Identify every line in the records below that contains the string "Toggle" with matching case, and copy each of those lines.

* * *

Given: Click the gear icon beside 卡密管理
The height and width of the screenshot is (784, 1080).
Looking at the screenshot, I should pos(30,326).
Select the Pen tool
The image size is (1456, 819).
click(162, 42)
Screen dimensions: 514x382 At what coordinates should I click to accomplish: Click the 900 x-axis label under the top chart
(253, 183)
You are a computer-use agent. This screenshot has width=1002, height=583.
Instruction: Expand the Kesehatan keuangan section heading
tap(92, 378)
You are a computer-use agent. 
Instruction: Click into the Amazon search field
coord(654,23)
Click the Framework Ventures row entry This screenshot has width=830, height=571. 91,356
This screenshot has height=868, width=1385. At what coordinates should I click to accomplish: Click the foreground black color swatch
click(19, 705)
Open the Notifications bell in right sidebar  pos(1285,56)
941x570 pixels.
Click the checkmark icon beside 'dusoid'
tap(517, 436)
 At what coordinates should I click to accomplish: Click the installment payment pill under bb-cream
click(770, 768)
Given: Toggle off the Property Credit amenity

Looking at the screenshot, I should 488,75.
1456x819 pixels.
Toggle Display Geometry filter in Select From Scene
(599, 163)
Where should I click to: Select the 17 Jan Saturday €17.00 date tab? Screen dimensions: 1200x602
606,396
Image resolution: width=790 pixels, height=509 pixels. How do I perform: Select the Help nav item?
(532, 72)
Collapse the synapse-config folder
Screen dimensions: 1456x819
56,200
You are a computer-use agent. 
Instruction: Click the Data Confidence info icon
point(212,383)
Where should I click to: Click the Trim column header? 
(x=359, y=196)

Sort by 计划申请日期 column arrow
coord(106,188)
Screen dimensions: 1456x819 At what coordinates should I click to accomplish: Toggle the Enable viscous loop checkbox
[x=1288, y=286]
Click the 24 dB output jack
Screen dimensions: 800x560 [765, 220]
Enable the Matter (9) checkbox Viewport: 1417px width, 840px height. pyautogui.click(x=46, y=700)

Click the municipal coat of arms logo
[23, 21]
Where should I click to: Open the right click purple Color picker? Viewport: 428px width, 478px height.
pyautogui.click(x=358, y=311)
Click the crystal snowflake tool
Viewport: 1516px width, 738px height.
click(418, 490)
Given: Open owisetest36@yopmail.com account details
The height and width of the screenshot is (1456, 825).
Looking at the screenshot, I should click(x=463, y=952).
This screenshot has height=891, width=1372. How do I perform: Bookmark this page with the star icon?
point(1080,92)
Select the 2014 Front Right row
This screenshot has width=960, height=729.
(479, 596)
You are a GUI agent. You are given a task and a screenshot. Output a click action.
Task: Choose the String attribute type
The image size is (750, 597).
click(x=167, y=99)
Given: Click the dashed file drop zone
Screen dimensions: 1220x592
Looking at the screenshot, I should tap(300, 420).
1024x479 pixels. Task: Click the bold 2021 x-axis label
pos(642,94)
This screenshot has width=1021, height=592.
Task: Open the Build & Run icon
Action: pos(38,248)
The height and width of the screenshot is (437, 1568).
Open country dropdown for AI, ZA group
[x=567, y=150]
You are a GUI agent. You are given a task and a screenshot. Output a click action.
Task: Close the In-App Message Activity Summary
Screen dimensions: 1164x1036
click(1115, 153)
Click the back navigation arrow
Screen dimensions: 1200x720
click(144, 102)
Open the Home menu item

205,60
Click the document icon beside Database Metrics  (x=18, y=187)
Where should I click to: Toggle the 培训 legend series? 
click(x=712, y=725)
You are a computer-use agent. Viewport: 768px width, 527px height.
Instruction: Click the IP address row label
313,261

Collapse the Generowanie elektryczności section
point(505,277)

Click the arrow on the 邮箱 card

* * *

» **FINAL RESULT**:
Given: Toggle off the Property Credit amenity
Toggle Display Geometry filter in Select From Scene
Screen dimensions: 1456x819 At what coordinates should I click to accomplish: Toggle the Enable viscous loop checkbox
Where should I click to: Toggle the 培训 legend series? 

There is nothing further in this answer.